Aktuell prognostizieren die bayerischen Sparkassen einen weiteren Rückgang des Zinsüberschusses für das Gesamtjahr 2022, während das diesjährige Provisionsergebnis dem für 2021 gleicht. Insgesamt dürfte das Betriebsergebnis vor Bewertung auf dem Niveau von 2021 liegen.

Zum ersten Mal seit zehn Jahren müssen die Sparkassen jetzt außerdem wieder mit Kreditausfällen rechnen. Nach Reuters Worten dürften sich die Risikovorsorge Kredit und auch das Bewertungsergebnis für das Wertpapiergeschäft daher gegenüber 2021 schlechter entwickeln, beide Kennzahlen seien wegen ihrer Abhängigkeit von der Konjunktur- bzw. Kapitalmarktentwicklung jedoch mit Unsicherheiten behaftet.

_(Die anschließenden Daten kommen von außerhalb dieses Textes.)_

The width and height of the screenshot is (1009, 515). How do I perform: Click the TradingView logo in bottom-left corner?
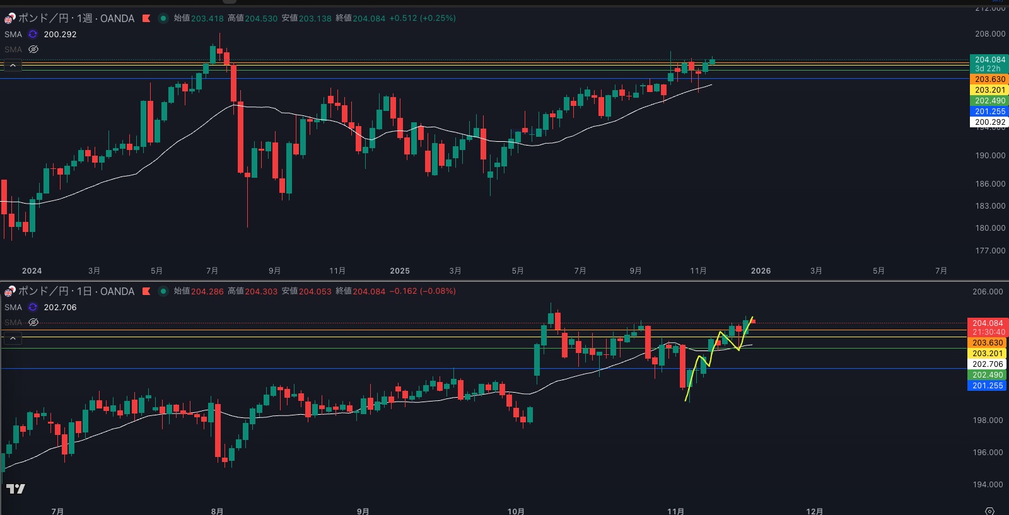click(16, 489)
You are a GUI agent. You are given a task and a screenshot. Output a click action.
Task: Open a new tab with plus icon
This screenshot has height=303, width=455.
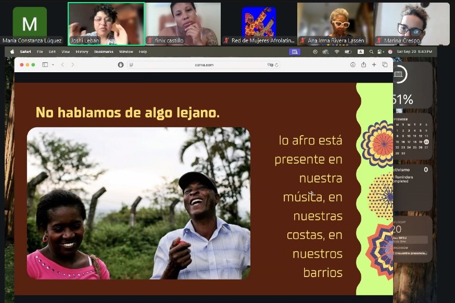click(x=374, y=64)
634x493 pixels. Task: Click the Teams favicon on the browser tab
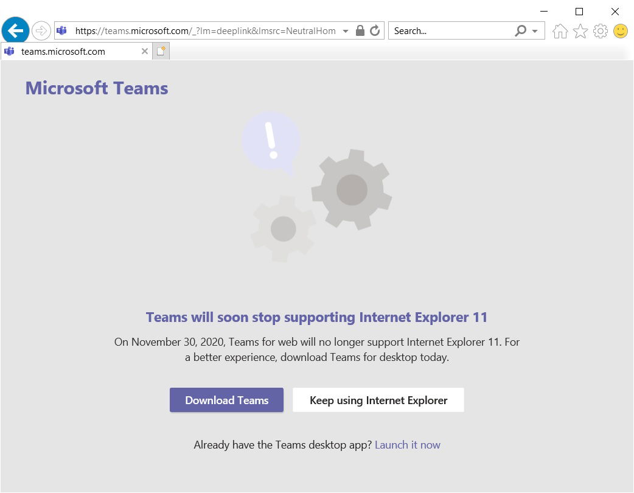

Mit dem aktuellen Zinsanstieg werde durch die Rechnungslegungsvorschriften ein Bewertungsbedarf bei den Wertpapieranlagen der Sparkassen ausgelöst: Der Zinsanstieg seit dem Jahreswechsel dürfte bereits zum Teil merkliche Auswirkungen auf den Abschreibungsbedarf der im eigenen Depot gehaltenen Wertpapiere der Sparkassen zum Stichtag 30. Juni haben. Wie Reuter erläuterte, „scheint damit die Lage der Sparkassen im Wertpapierbereich im Einzelfall schlechter als sie tatsächlich ist, diese Abschreibungen sind in der Praxis jedoch nur vorübergehend. Spätestens bei Fälligkeit werden die Wertpapiere wieder mit dem Nominalbetrag eingelöst. Die Wertminderung wird also im Lauf der Zeit abnehmen... Der Zinsanstieg an sich ist gut für das Geschäftsmodell der Sparkassen und wird absehbar auch zu einer Stabilisierung der Ertragslage führen.“

Fazit: „Die bayerischen Sparkassen haben in den letzten Jahren mit Kosten- und Effizienzprogrammen auf die Herausforderungen der Nullzinsen reagiert und parallel ihre Leistungsfähigkeit in der Flüchtlings- und in der Corona-Krise bewiesen. Damit gehen sie gestärkt in eine mögliche nächste Krisenphase“, so der Präsident. Die Sparkassen verfügten über genügend Eigenkapital-Substanz, um ihre Aufgaben verlässlich zu leisten. Derzeit sehe es noch danach aus, „dass wir insgesamt mittelfristig weniger unter der wirtschaftlichen Gesamtentwicklung leiden, als wir von der Zinsentwicklung profitieren werden“, zeigte sich Reuter optimistisch.